Cyber Incident Victim: Finite Recruitment
Date:
Oct 2021
Location:
Australia
Summary
A recruitment firm providing casual staff to NSW government agencies experienced a ransomware incident where attackers exfiltrated and published a small data subset on the dark web. Security systems detected and contained the breach swiftly, preventing operational disruption, with remedial actions completed afterward. The Conti ransomware group claimed theft of over 300GB of data, including financial records, customer databases containing contact details, employee passport information, and internal correspondence. The firm is investigating the compromised data scope and plans to notify affected individuals, preliminarily indicating limited stakeholder impact. NSW government agencies confirmed no service disruptions or compromised systems from the incident.

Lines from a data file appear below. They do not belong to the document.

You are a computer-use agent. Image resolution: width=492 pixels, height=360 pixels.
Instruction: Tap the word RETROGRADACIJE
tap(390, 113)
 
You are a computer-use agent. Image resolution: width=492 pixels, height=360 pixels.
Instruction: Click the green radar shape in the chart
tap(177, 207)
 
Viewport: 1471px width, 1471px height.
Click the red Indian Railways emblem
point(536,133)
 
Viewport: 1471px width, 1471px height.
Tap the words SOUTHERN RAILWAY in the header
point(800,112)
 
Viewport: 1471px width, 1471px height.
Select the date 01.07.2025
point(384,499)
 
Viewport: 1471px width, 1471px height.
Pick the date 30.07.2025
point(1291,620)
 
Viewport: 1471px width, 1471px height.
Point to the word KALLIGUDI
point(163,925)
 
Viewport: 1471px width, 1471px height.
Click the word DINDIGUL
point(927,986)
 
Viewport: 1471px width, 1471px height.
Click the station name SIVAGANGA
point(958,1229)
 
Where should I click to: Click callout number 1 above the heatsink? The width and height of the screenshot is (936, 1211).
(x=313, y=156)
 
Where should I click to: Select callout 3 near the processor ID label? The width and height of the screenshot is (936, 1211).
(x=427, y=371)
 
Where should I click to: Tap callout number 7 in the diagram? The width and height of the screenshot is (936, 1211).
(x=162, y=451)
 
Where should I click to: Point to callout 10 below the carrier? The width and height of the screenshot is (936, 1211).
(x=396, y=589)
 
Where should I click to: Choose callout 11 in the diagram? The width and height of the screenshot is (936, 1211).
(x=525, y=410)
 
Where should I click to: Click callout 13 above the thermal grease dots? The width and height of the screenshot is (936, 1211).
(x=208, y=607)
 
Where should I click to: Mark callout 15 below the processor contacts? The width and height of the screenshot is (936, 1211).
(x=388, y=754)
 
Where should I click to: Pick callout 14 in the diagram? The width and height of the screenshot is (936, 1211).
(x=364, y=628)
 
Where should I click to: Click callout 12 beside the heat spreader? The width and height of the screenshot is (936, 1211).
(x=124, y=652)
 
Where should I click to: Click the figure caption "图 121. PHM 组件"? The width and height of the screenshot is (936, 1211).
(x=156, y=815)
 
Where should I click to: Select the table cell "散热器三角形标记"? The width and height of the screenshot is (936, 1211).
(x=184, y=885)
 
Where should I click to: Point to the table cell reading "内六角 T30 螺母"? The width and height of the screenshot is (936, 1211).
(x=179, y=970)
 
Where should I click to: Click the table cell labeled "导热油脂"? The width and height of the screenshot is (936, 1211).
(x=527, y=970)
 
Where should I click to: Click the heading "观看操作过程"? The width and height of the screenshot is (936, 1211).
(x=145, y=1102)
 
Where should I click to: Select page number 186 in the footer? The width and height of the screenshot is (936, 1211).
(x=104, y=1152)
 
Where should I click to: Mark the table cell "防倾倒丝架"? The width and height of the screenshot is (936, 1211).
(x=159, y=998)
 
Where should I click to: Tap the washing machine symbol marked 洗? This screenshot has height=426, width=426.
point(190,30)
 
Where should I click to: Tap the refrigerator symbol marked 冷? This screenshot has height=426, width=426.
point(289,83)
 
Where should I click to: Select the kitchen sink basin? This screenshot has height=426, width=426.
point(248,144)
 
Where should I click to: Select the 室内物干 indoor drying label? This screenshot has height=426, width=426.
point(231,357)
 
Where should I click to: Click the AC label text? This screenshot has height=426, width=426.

| CIA Posture | Motives | Tactics, Techniques & Procedures |
|---|---|---|
| Available to members | 1 motive | 2 techniques |
| Threat Actor | Type | Location |
|---|---|---|
| 1 actor | Available to members | Available to members |
Description
In October 2021, IT recruitment firm Finite Recruitment experienced a cyber incident involving ransomware, which was detected by the company’s security monitoring systems. The attackers gained access to Finite’s IT environment and exfiltrated data before publishing a subset of it on the dark web. The company’s incident response team acted swiftly to contain the threat, shutting down the breach quickly without disrupting business operations. Finite confirmed the incident to ZDNet in December 2021, stating that remedial works had been completed post-incident and that the business remained fully operational. The firm initiated a review to determine the scope of stolen data, pledging to notify impacted stakeholders once the investigation concluded. Early assessments suggested only a relatively small number of individuals were affected, though the company did not specify a timeline for completing the review. Conti ransomware operators listed Finite on their leak site, claiming to have stolen over 300GB of data, including financial records, customer databases containing phone numbers and addresses, employment contracts with employees’ passport details, and internal mail correspondence.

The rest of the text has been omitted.